Texto fornecido:
::::

Representante: Coligação Brasil da Esperança

Advogados(as): Eugênio José Guilherme de Aragão e outros(as)

Representados(as): Jair Messias Bolsonaro e outra

Advogados(as): Tarcisio Vieira de Carvalho Neto e outros(as)

 

 

DECISÃO

 

Trata-se de representação, com pedido de liminar, ajuizada pela Coligação Brasil da Esperança em desfavor da Coligação Pelo Bem do Brasil e de Jair Messias Bolsonaro, por suposta prática de impulsionamento ilícito de propaganda eleitoral e criação de estados emocionais e passionais.

Na petição inicial, a representante alega, em síntese, que (ID 158054034):

a) o vídeo de mais de 4 minutos, hospedado no canal do YouTube do Partido Liberal (PL), integrante da coligação representada, teria sido impulsionado na forma de anúncio na Internet;

b) os representados teriam violado o art. 57, § 3º, da Lei nº 9.504/1997 e o art. 29, § 3º, da Res.-TSE nº 23.610/2019 ao impulsionarem vídeo com inquestionável propaganda negativa contra o candidato da representante, mediante associação de sua imagem ao suposto sistema inimigo do povo, às palavras “espertalhões, ladrões, presidiários e assaltantes do dinheiro público” (p. 4) e ao “mensalão e petrolão” (p. 11);

c) a peça publicitária ofenderia, ainda, os arts. 10 e 29, § 5º, da Res.-TSE nº 23.610/2019 e contrariaria o entendimento prolatado no âmbito do AREspEl nº 0600161-80/CE (rel. designado Min. Alexandre de Moraes, DJe de 2.8.2022), porquanto, em nenhum momento do vídeo, se identificariam a expressão “propaganda eleitoral” e as legendas que compõem a coligação representada.

::::

Linhas exibidas:
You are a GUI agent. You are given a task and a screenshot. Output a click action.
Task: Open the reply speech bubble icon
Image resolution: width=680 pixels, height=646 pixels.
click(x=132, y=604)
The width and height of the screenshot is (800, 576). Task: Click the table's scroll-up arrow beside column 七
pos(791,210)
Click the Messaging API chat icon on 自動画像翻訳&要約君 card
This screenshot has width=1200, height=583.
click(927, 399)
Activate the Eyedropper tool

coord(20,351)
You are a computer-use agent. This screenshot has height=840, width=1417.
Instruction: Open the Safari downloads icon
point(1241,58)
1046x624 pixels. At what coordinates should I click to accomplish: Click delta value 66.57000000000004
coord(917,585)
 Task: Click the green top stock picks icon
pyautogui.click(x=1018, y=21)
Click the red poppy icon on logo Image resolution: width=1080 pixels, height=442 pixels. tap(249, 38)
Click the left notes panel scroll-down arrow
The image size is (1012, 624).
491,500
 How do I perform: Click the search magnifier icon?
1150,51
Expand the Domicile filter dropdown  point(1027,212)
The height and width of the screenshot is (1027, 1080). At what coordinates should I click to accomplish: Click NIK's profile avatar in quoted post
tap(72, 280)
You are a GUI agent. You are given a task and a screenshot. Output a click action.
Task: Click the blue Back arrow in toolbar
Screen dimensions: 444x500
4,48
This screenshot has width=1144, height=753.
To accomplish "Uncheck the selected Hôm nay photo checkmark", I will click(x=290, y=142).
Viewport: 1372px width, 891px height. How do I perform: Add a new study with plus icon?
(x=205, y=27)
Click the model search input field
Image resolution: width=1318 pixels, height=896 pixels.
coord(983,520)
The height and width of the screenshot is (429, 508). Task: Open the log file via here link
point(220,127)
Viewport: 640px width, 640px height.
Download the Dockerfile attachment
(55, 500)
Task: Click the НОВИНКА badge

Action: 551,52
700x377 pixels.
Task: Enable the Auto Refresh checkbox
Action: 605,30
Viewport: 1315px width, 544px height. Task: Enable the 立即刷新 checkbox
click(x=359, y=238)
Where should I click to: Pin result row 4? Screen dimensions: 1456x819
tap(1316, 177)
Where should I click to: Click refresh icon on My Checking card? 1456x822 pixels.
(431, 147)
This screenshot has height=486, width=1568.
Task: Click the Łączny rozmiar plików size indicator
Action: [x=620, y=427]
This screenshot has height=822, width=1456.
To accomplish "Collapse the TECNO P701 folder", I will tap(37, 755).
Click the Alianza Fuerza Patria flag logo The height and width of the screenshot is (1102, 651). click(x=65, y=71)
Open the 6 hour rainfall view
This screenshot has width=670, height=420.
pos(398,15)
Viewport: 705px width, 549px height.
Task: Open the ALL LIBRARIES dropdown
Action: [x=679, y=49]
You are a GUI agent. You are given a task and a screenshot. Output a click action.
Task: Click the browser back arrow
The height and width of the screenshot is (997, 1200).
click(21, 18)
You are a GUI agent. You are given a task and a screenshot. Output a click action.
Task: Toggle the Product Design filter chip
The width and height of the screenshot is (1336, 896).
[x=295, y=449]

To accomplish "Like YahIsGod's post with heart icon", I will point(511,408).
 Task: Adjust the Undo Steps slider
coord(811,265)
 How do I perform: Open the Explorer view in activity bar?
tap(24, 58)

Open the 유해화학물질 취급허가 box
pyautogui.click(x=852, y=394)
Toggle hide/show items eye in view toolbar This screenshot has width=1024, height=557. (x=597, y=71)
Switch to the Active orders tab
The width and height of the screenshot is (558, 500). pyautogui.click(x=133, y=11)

::::

Instrução escrita:
Por favor, transcreva fielmente o trecho do texto fornecido que começa em "Trata-se de representação, com" e segue até "emocionais e passionais.". As linhas não têm relação com o texto fornecido.

Resposta do exercício:
Trata-se de representação, com pedido de liminar, ajuizada pela Coligação Brasil da Esperança em desfavor da Coligação Pelo Bem do Brasil e de Jair Messias Bolsonaro, por suposta prática de impulsionamento ilícito de propaganda eleitoral e criação de estados emocionais e passionais.